_PROMPT:_ Give back all of the data exactly as it appears here.

_ENTRIES SUPPLIED:_

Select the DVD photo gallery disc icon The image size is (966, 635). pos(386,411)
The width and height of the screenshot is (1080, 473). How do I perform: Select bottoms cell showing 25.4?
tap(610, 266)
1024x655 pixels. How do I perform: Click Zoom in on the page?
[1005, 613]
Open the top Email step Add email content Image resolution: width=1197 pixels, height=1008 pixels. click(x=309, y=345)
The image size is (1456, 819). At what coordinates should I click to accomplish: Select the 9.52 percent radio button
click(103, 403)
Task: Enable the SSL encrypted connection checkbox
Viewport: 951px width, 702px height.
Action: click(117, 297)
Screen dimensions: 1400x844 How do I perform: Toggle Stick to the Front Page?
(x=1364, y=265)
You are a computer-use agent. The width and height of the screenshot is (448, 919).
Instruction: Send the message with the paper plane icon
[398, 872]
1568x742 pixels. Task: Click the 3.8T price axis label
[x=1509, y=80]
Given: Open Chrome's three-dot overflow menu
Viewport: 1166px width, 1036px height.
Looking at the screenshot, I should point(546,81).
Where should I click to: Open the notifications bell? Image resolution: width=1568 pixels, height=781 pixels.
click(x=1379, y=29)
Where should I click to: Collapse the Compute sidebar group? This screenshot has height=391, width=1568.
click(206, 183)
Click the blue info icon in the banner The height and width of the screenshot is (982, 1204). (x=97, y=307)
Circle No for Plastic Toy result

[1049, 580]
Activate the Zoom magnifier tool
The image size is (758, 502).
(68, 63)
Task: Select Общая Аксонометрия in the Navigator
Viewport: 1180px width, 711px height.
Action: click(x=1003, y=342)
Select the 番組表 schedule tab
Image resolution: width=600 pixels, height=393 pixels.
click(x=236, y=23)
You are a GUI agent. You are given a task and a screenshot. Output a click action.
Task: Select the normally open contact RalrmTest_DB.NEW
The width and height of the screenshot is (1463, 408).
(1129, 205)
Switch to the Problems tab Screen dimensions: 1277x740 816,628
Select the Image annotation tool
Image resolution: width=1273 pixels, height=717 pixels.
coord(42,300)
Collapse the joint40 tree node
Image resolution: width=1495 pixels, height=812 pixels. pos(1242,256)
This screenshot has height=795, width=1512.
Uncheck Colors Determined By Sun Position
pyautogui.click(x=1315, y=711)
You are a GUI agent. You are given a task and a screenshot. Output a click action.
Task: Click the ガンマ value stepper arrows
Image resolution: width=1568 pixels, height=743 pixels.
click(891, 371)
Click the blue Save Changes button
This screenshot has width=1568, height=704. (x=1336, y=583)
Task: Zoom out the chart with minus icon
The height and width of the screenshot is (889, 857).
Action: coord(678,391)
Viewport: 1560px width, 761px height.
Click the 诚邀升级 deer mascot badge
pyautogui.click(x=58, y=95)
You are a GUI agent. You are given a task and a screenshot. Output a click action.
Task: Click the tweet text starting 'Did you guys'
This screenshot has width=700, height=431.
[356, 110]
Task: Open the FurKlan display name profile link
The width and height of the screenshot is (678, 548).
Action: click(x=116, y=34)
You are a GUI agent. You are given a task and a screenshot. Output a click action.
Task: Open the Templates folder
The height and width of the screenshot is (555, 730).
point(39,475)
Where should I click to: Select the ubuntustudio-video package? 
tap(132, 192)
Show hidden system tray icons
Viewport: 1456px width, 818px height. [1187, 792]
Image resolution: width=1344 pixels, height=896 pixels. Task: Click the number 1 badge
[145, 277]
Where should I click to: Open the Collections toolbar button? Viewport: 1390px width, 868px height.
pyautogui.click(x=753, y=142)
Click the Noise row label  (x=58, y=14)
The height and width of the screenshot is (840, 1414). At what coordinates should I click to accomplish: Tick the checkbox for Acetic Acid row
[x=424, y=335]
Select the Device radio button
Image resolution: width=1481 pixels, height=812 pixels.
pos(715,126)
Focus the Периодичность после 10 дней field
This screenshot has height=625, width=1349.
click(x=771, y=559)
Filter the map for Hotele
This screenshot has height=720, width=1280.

_SOLUTION TO THE PROBLEM:_
Select the DVD photo gallery disc icon The image size is (966, 635). pos(386,411)
The width and height of the screenshot is (1080, 473). How do I perform: Select bottoms cell showing 25.4?
tap(610, 266)
1024x655 pixels. How do I perform: Click Zoom in on the page?
[1005, 613]
Open the top Email step Add email content Image resolution: width=1197 pixels, height=1008 pixels. click(x=309, y=345)
The image size is (1456, 819). At what coordinates should I click to accomplish: Select the 9.52 percent radio button
click(103, 403)
Task: Enable the SSL encrypted connection checkbox
Viewport: 951px width, 702px height.
Action: click(117, 297)
Screen dimensions: 1400x844 How do I perform: Toggle Stick to the Front Page?
(x=1364, y=265)
You are a computer-use agent. The width and height of the screenshot is (448, 919).
Instruction: Send the message with the paper plane icon
[398, 872]
1568x742 pixels. Task: Click the 3.8T price axis label
[x=1509, y=80]
Given: Open Chrome's three-dot overflow menu
Viewport: 1166px width, 1036px height.
Looking at the screenshot, I should point(546,81).
Where should I click to: Open the notifications bell? Image resolution: width=1568 pixels, height=781 pixels.
click(x=1379, y=29)
Where should I click to: Collapse the Compute sidebar group? This screenshot has height=391, width=1568.
click(206, 183)
Click the blue info icon in the banner The height and width of the screenshot is (982, 1204). (x=97, y=307)
Circle No for Plastic Toy result

[1049, 580]
Activate the Zoom magnifier tool
The image size is (758, 502).
(68, 63)
Task: Select Общая Аксонометрия in the Navigator
Viewport: 1180px width, 711px height.
Action: click(x=1003, y=342)
Select the 番組表 schedule tab
Image resolution: width=600 pixels, height=393 pixels.
click(x=236, y=23)
You are a GUI agent. You are given a task and a screenshot. Output a click action.
Task: Select the normally open contact RalrmTest_DB.NEW
The width and height of the screenshot is (1463, 408).
(1129, 205)
Switch to the Problems tab Screen dimensions: 1277x740 816,628
Select the Image annotation tool
Image resolution: width=1273 pixels, height=717 pixels.
coord(42,300)
Collapse the joint40 tree node
Image resolution: width=1495 pixels, height=812 pixels. pos(1242,256)
This screenshot has height=795, width=1512.
Uncheck Colors Determined By Sun Position
pyautogui.click(x=1315, y=711)
You are a GUI agent. You are given a task and a screenshot. Output a click action.
Task: Click the ガンマ value stepper arrows
Image resolution: width=1568 pixels, height=743 pixels.
click(891, 371)
Click the blue Save Changes button
This screenshot has width=1568, height=704. (x=1336, y=583)
Task: Zoom out the chart with minus icon
The height and width of the screenshot is (889, 857).
Action: coord(678,391)
Viewport: 1560px width, 761px height.
Click the 诚邀升级 deer mascot badge
pyautogui.click(x=58, y=95)
You are a GUI agent. You are given a task and a screenshot. Output a click action.
Task: Click the tweet text starting 'Did you guys'
This screenshot has width=700, height=431.
[356, 110]
Task: Open the FurKlan display name profile link
The width and height of the screenshot is (678, 548).
Action: click(x=116, y=34)
You are a GUI agent. You are given a task and a screenshot. Output a click action.
Task: Open the Templates folder
The height and width of the screenshot is (555, 730).
point(39,475)
Where should I click to: Select the ubuntustudio-video package? 
tap(132, 192)
Show hidden system tray icons
Viewport: 1456px width, 818px height. [1187, 792]
Image resolution: width=1344 pixels, height=896 pixels. Task: Click the number 1 badge
[145, 277]
Where should I click to: Open the Collections toolbar button? Viewport: 1390px width, 868px height.
pyautogui.click(x=753, y=142)
Click the Noise row label  (x=58, y=14)
The height and width of the screenshot is (840, 1414). At what coordinates should I click to accomplish: Tick the checkbox for Acetic Acid row
[x=424, y=335]
Select the Device radio button
Image resolution: width=1481 pixels, height=812 pixels.
pos(715,126)
Focus the Периодичность после 10 дней field
This screenshot has height=625, width=1349.
click(x=771, y=559)
Filter the map for Hotele
This screenshot has height=720, width=1280.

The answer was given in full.